Studying differences between male and female brains can have interesting applications. For example, it could help in the understanding of the autism spectrum disorders. One of the theories concerning autism is the EMB (extreme male brain). This theory considers autistic people to have an "extreme male brain". In a study from 2015, researchers confirmed that there is a difference between male and female in mental rotation task (by studying people without autism): males are more successful. Then they highlighted the fact that autistic people do not have this "male performance" in a mental rotation task. They conclude their study by "autistic people do not have an extreme version of a male cognitive profile as proposed by the EMB theory".

==Current and future research directions==
Much of the current and future research directions pertain to expanding on what has been established by the literature and investigating underlying causes behind previous results. Future studies will consider additional factors that could influence MR ability, including demographics, various aptitudes, personality, rare/deviant psychological profiles, among others. Many current and future studies are and will be examining the ways that certain brain abnormalities, including many of those caused by traumatic injuries, affect one's ability to perform mental rotation. There is some evidence that what appears to be mental rotation in depth is actually a response to the properties of flat pictures.

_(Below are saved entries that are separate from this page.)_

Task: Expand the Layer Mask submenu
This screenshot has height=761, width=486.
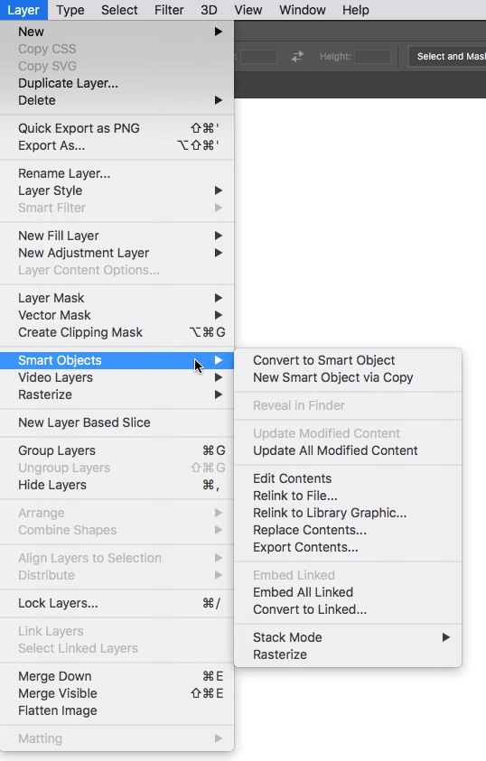Action: click(117, 298)
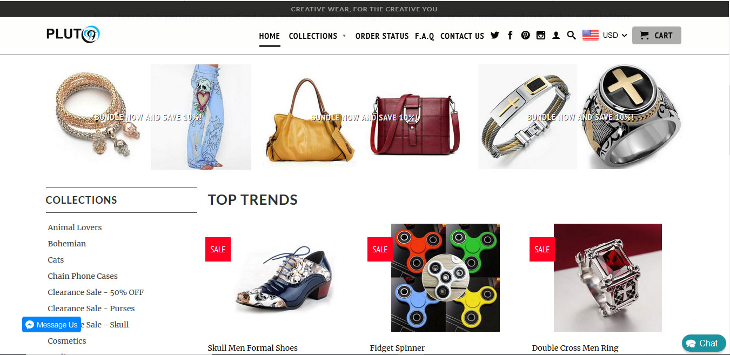Expand the Collections menu arrow

point(344,36)
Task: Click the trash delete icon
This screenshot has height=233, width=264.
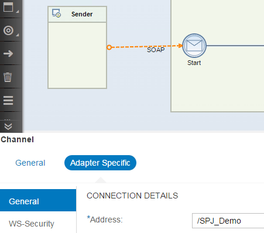Action: pos(8,77)

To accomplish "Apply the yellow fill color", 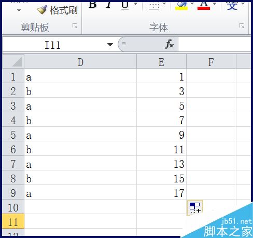I will (x=181, y=6).
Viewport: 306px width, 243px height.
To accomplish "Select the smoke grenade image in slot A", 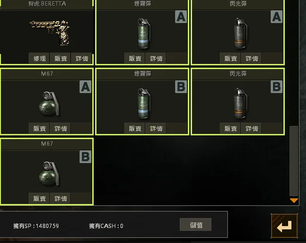I will 144,33.
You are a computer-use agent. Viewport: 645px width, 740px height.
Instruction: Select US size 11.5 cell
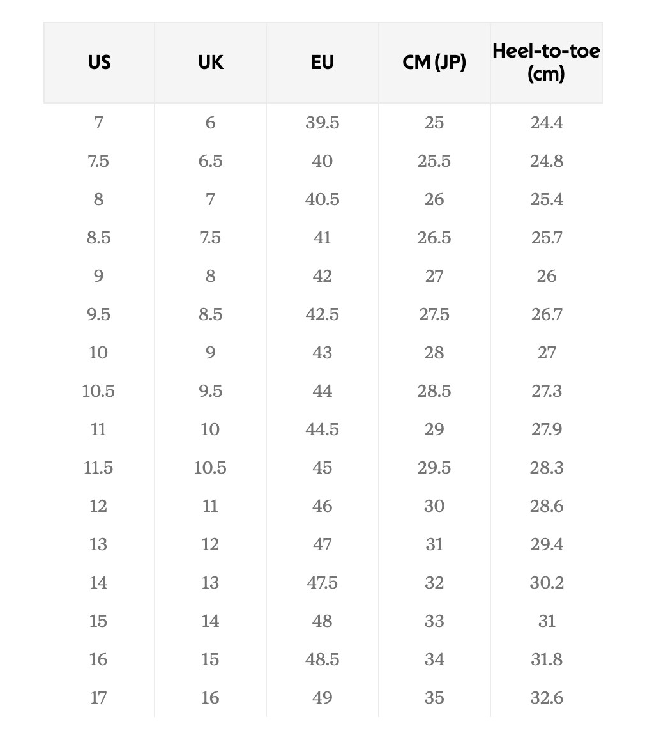click(x=99, y=468)
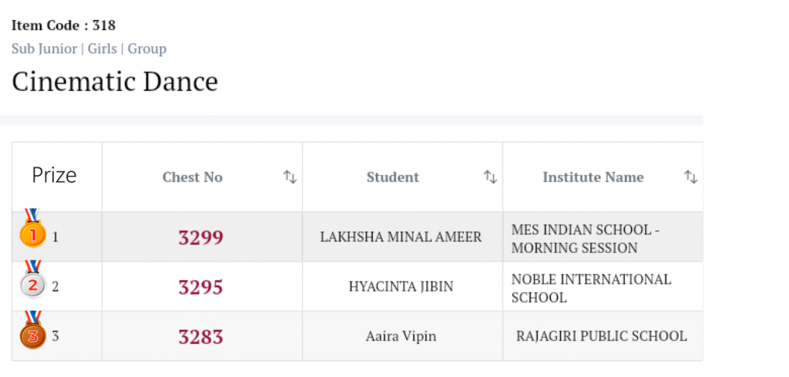This screenshot has width=789, height=377.
Task: Click the silver second-place medal icon
Action: 32,284
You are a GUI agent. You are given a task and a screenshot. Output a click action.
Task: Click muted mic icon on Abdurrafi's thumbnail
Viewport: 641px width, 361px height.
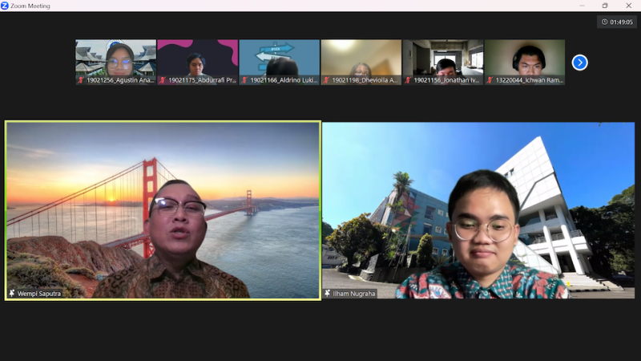click(x=163, y=80)
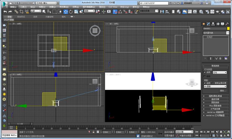This screenshot has width=232, height=139.
Task: Activate the Rotate transform tool
Action: pos(71,11)
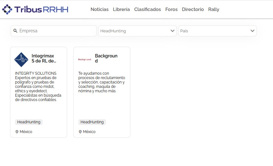Screen dimensions: 273x166
Task: Open the Integrimax S de RL title link
Action: [x=44, y=58]
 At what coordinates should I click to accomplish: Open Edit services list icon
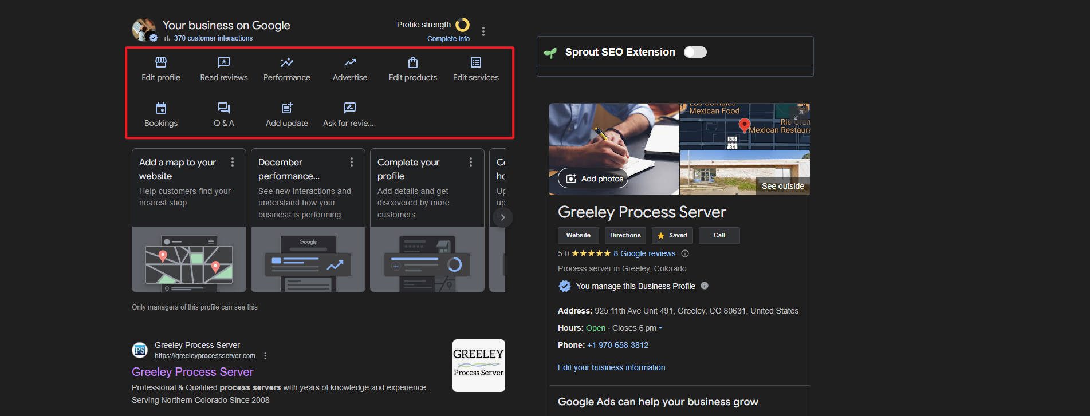[x=475, y=62]
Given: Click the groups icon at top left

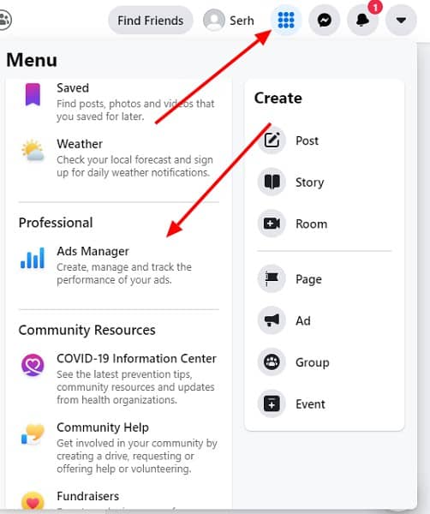Looking at the screenshot, I should [4, 20].
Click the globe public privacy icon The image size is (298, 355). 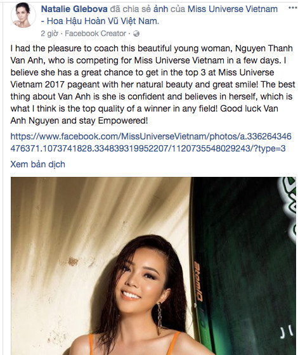136,34
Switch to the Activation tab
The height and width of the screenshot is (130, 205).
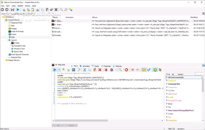pyautogui.click(x=85, y=66)
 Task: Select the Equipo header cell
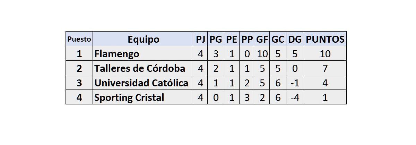coord(143,39)
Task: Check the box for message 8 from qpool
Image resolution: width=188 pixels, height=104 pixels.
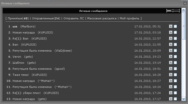Action: pos(175,68)
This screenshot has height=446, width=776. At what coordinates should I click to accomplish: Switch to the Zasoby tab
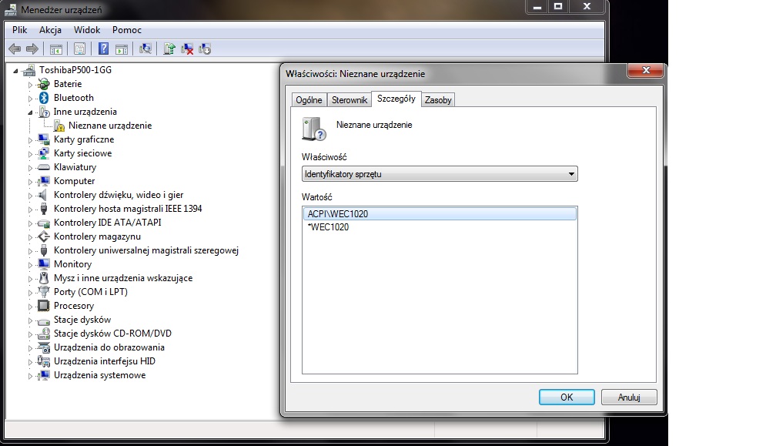pos(439,100)
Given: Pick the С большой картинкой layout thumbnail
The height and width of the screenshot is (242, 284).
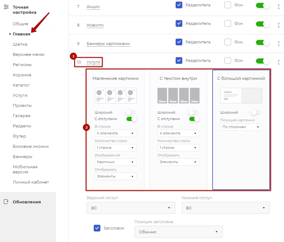Looking at the screenshot, I should (241, 95).

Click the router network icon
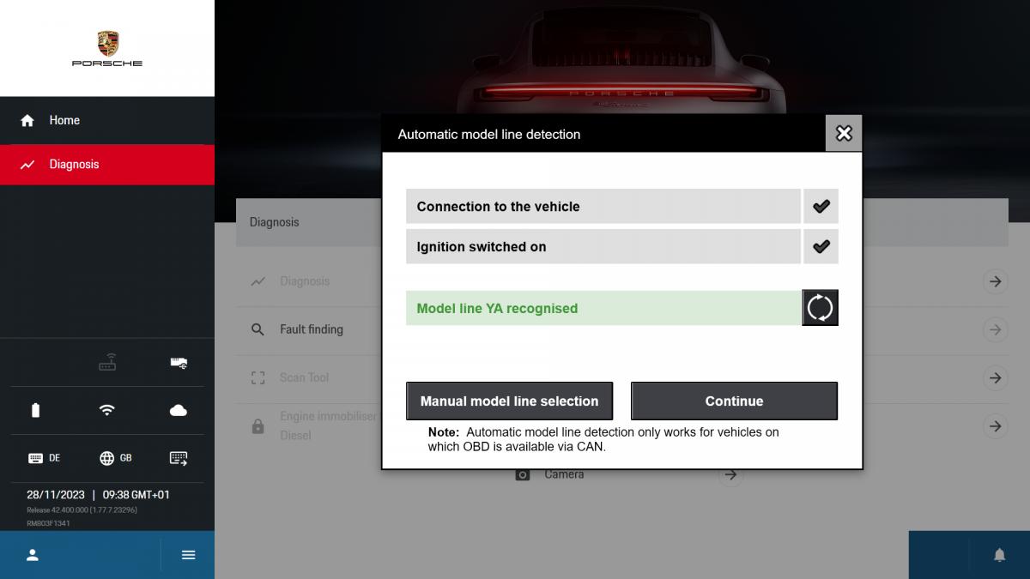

There may be relationships between competent bodily movement and the speed with which individuals can perform mental rotation. Researchers found children who trained with mental rotation tasks had improved strategy skills after practicing. People use many different strategies to complete tasks; psychologists will study participants who use specific cognitive skills to compare competency and reaction times. Others will continue to examine the differences in competency of mental rotation based on the objects being rotated. Participants' identification with the object could hinder or help their mental rotation abilities across gender and ages to support the earlier claim that males have faster reaction times. Psychologists will continue to test similarities between mental rotation and physical rotation, examining the difference in reaction times and relevance to environmental implications.